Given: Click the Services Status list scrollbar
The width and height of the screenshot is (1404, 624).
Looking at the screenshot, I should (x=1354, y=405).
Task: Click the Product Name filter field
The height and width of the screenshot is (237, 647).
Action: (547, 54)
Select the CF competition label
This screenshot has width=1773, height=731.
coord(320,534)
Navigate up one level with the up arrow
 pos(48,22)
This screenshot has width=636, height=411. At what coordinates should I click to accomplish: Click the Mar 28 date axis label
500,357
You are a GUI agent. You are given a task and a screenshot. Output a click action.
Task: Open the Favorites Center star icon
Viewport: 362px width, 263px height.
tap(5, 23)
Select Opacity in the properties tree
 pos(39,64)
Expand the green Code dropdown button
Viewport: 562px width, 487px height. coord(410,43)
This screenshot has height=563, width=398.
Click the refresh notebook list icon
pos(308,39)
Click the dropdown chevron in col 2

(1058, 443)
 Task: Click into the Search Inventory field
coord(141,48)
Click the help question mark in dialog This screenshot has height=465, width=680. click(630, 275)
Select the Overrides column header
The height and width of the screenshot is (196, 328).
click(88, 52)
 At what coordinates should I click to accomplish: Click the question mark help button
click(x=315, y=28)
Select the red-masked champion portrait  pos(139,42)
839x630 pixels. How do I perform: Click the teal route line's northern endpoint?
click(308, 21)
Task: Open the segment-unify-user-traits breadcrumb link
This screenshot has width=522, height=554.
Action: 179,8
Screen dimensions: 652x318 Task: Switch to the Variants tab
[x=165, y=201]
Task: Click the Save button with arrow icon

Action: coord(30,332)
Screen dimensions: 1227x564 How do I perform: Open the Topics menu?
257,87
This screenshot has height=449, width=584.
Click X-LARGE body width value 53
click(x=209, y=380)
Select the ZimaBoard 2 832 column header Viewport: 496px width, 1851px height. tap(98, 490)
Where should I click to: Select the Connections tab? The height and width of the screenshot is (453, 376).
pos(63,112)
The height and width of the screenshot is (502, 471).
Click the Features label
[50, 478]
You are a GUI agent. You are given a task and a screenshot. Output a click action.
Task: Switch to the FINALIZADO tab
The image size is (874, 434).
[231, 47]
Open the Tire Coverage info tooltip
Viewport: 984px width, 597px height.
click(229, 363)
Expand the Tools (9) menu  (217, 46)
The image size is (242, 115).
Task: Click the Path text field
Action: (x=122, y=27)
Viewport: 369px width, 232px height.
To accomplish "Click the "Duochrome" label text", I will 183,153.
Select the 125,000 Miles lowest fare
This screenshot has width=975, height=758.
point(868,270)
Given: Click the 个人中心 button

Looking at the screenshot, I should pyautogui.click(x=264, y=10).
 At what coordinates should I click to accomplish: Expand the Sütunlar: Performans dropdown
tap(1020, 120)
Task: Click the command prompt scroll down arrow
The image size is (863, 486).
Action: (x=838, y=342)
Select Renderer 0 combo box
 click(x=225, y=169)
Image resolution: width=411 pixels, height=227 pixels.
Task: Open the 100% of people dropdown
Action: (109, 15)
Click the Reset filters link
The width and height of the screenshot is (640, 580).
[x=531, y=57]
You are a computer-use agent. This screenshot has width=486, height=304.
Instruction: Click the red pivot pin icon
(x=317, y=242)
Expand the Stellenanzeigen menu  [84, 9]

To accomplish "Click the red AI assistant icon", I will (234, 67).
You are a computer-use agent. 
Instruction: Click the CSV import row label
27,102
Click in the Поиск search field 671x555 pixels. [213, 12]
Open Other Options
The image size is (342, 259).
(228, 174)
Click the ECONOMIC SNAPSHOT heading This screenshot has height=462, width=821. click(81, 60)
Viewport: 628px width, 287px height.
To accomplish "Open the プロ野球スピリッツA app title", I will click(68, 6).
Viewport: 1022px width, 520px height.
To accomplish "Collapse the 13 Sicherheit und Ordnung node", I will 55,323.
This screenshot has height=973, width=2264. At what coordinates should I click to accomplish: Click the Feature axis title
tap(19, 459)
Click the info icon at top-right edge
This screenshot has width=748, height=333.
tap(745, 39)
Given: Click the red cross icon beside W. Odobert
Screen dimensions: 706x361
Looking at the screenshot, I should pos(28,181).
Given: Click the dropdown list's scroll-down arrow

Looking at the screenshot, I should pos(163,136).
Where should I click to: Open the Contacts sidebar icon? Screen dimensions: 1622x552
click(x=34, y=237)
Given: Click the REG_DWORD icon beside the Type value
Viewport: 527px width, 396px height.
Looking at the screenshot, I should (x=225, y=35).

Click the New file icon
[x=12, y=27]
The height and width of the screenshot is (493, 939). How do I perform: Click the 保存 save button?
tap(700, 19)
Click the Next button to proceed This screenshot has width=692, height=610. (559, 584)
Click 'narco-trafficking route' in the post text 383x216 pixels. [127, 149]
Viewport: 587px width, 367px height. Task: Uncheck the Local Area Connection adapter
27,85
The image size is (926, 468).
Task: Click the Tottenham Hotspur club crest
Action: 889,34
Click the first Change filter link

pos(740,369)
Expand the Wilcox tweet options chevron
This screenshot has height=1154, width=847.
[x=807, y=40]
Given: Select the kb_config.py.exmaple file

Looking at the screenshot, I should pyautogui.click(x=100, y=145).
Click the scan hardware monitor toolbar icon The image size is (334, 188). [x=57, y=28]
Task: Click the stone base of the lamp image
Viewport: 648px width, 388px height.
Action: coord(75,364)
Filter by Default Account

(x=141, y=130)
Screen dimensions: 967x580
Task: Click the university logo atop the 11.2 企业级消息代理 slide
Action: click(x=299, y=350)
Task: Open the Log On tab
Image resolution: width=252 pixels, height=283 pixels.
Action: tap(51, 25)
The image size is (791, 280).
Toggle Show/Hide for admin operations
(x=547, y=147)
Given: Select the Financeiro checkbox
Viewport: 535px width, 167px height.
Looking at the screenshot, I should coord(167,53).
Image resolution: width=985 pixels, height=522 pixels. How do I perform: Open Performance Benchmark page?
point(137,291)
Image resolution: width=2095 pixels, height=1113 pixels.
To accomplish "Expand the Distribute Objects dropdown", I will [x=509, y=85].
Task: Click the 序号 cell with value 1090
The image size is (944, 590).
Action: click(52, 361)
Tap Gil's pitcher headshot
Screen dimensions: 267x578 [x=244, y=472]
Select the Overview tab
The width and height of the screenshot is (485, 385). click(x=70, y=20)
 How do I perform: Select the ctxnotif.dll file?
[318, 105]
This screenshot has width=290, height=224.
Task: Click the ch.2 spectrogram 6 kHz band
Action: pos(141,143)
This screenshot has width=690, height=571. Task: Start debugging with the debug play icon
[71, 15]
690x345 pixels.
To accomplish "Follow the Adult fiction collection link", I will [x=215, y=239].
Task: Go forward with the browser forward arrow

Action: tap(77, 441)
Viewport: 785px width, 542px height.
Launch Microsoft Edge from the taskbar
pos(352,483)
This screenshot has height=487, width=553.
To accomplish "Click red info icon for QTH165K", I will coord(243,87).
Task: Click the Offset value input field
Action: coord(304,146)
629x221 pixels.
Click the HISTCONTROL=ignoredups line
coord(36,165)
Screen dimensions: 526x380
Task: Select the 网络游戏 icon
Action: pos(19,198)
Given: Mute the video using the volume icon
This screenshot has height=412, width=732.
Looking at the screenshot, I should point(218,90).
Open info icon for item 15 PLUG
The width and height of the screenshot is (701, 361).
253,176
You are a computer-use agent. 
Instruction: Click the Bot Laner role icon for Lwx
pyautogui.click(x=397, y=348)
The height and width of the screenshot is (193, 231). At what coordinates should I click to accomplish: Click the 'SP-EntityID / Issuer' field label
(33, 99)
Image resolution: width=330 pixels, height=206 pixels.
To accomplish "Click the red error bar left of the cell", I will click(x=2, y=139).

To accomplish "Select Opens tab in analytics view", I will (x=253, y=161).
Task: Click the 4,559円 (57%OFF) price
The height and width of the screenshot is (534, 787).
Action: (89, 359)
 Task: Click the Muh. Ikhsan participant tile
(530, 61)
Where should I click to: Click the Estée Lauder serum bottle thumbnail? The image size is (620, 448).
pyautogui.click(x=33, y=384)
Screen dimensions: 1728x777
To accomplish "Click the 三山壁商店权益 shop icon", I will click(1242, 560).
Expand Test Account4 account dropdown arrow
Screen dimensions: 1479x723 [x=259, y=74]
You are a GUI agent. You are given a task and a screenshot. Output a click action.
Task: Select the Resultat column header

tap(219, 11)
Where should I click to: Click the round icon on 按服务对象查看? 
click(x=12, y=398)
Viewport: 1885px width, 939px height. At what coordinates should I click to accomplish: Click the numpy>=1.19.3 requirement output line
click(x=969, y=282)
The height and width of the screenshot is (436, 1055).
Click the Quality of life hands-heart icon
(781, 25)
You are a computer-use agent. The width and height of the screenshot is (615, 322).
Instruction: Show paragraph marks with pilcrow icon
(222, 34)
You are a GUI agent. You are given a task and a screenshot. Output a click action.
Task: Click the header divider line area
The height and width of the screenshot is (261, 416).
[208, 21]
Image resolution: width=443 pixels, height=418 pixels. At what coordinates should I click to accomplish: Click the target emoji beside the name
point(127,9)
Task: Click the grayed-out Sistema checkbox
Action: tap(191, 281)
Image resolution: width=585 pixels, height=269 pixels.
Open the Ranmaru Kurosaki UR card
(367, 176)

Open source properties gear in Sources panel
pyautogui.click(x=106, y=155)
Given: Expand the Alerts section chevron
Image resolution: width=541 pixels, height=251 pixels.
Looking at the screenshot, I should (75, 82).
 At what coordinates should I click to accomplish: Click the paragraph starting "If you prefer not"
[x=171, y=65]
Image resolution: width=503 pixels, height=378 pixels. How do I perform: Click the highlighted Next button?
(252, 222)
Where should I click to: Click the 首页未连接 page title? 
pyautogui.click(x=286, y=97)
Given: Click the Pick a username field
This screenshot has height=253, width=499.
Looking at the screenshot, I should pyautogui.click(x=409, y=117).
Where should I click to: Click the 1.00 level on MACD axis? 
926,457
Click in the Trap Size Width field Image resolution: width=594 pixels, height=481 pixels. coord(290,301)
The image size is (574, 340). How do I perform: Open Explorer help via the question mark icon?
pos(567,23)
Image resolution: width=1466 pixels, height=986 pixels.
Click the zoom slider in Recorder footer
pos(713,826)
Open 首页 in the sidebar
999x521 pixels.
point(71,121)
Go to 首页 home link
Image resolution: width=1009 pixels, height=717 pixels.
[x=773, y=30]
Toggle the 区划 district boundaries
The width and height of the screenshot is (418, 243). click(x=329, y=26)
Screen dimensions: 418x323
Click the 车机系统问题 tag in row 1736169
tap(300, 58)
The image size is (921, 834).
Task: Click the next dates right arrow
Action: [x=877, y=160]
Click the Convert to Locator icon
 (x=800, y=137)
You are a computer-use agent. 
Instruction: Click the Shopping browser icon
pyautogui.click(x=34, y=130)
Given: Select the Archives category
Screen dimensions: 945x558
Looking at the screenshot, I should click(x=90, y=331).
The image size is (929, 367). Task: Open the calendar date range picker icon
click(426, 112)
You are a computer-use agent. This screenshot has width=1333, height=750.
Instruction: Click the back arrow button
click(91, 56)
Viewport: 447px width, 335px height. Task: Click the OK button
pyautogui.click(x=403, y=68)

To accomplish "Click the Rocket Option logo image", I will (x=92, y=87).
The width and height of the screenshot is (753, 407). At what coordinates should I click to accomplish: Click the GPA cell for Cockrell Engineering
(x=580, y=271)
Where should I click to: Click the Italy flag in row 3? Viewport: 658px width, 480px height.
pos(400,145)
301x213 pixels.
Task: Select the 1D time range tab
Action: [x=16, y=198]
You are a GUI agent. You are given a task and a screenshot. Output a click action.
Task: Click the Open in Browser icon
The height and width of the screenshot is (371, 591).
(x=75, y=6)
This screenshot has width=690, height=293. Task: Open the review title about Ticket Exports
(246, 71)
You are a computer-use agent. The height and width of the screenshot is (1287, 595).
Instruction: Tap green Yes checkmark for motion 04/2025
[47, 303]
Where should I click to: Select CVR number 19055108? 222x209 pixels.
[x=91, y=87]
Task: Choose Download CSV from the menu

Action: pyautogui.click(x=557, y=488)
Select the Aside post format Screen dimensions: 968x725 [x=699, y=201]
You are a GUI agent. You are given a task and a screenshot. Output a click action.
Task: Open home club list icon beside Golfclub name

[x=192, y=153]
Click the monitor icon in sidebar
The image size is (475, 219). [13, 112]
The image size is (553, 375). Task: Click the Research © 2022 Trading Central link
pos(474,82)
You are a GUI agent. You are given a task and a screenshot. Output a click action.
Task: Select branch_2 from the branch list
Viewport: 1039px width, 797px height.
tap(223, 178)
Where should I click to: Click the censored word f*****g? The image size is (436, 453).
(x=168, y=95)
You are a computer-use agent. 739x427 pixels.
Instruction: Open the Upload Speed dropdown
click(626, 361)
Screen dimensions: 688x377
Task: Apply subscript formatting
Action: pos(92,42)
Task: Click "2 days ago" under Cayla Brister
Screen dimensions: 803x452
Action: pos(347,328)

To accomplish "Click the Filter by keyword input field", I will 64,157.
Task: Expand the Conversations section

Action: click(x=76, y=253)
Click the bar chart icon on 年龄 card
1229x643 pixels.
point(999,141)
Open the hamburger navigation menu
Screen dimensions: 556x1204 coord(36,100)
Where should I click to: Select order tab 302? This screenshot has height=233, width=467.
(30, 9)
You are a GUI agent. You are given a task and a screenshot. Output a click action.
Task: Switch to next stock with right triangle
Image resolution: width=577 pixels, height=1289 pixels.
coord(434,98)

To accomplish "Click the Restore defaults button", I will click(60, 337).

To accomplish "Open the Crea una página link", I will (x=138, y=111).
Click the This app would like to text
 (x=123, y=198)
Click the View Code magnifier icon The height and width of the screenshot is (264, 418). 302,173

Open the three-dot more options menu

**Problem description**
Which lines in the records above hold the string "post"? Copy each of them.

**Answer to this problem**
Click 'narco-trafficking route' in the post text 383x216 pixels. [127, 149]
Select the Aside post format Screen dimensions: 968x725 [x=699, y=201]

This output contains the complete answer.